# Start of Quoted passage
It is most unbelievable that a big and powerful industry like ours should quiver and quake so spinelessly when confronted with an obvious shakedown such as it has been subjected to in the past year or two by the video magnates and their political gang in Washington. When the FCC, one year ago, issued its blatant and unveiled threat against our industry ordaining that the film companies must furnish their choice pictures and talent to the TV networks for the profit of the beer, soap and cereal hucksters, the entire movie industry should have roared back with a demand for an investigation into the sources of the pressure that must have been brought to bear upon the FCC. It is doubtful if there was ever in the history of our country a more immoral dictum handed down by an agency of our Government. What it amounted to was a fiat to the motion picture industry to commit suicide.
By responding in equivocal, compromising tones, the film people invited the kind of shabby treatment they have been receiving in the current FCC hearings on applications for television channels. Some of the blame for this situation must be placed right on the doorstep of those film executives who have felt that their future welfare will be best served bv playing footsie with the television interests. Hearing these film men talk out of both sides of their mouths at the same time has encouraged the McDonalds, and the Sarnoffs and the Folsoms to engage in all sorts of bulldozing tactics.
# End of Quoted passage
# Start of Supplied records
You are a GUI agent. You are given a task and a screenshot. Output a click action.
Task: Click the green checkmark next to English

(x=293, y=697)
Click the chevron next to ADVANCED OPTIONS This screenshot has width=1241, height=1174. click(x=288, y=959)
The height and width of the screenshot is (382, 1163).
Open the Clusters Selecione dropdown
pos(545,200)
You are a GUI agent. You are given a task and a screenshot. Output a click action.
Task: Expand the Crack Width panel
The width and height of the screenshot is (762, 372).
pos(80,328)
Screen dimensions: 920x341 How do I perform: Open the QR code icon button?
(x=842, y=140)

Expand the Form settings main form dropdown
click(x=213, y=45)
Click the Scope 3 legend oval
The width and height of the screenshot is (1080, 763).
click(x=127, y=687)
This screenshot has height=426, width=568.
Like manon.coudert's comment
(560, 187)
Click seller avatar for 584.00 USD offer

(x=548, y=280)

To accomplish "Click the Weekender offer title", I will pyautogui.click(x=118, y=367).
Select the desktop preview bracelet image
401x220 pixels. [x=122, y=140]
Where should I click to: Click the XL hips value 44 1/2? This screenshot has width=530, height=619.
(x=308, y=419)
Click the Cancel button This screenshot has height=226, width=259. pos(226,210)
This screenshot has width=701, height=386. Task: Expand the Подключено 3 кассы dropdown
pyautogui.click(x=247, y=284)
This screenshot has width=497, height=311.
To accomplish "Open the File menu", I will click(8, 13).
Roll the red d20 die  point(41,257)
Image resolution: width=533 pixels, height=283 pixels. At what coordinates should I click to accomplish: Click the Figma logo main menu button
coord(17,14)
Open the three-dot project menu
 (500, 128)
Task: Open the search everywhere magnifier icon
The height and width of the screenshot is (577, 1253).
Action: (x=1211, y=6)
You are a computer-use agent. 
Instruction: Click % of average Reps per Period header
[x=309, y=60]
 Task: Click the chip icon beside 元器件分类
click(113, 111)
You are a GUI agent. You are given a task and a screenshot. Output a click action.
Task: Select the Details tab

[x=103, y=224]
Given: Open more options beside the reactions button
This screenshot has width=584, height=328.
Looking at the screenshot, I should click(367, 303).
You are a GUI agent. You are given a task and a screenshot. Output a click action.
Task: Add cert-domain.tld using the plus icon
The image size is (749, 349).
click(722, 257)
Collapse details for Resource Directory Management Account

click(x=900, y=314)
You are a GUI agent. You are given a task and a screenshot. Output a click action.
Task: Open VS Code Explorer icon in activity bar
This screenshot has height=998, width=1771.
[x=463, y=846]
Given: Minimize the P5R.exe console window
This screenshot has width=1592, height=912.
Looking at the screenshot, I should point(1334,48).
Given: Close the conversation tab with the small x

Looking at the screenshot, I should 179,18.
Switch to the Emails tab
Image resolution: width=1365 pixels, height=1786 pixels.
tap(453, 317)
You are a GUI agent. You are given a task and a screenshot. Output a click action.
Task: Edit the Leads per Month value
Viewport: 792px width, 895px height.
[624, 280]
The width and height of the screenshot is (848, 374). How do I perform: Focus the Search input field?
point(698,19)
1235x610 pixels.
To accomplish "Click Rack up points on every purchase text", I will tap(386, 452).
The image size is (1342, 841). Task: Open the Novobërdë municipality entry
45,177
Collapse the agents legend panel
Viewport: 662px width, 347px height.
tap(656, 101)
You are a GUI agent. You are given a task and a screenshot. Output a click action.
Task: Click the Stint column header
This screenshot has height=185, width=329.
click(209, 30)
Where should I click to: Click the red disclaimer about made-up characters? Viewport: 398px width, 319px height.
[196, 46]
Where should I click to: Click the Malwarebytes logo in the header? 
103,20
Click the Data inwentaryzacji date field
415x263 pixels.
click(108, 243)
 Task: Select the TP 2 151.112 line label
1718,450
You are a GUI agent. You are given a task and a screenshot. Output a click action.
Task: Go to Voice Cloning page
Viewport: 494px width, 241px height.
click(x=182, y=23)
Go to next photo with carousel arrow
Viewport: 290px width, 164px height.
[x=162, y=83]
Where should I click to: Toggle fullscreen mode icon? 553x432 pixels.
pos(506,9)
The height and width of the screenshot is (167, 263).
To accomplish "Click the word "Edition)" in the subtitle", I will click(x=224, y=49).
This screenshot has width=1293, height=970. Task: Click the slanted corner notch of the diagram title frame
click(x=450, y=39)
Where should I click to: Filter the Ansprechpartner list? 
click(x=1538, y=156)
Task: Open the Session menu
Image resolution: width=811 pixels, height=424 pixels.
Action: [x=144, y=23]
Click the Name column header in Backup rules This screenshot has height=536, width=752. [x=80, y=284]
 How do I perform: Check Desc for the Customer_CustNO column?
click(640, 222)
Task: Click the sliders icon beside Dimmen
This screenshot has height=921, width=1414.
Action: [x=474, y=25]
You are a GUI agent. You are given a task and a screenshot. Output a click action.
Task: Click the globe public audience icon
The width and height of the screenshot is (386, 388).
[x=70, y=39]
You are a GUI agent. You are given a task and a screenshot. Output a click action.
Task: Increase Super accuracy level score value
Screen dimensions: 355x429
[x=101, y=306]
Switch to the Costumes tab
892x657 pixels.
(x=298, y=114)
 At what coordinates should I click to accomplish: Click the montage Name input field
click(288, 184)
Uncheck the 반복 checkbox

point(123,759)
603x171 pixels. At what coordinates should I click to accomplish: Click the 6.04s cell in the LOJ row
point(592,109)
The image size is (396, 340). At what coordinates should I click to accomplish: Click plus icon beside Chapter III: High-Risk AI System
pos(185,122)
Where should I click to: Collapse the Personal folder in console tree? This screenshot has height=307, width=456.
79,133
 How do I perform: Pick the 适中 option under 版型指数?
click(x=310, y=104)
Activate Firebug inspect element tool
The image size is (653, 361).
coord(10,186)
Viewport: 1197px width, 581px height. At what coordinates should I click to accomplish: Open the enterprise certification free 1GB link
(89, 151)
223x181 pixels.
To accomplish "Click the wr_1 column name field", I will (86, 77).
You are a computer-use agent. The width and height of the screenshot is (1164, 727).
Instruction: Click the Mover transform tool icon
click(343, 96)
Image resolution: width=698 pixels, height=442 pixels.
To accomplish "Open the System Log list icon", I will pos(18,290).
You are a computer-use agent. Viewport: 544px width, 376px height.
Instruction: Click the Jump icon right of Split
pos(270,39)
# End of Supplied records
Continue the editorial on the film industry and the FCC, starting after its final sentence.

Final result —
Let's get the record straight and act accordingly:
• Television needs films desperately.
• Television faces the serious prospect of being overwhelmed by the cost problem in an effort to get films for their entertainment-hungry channels.
• Television cannot begin to pay now. or in the foreseeable future, for even half decent feature films.
• If the motion picture studios were to divert their product from theatres to the TV field, they would be reduced to a comparative penny-ante business.
The video industry will undoubtedly find means of overcoming its own problems. If it needs 15 or 30-minute film subjects, or even of one-hour length, there will doubtless be plenty of outfits available to produce them within the price limitations of the medium. But it has no right to expect, much less demand, that the established movie industry turn over its multi-million dollar properties to it for a pittance so that it can sell its commercial time.
No law is written on the statute books of the United States that requires an industry to destroy itself merely to foster the growth of another commercial enterprise. If the Federal Communications Commission is willing to risk the obloquy of its stand, we should force into the light of public and judicial scrutiny the true intent and the effect of its actions.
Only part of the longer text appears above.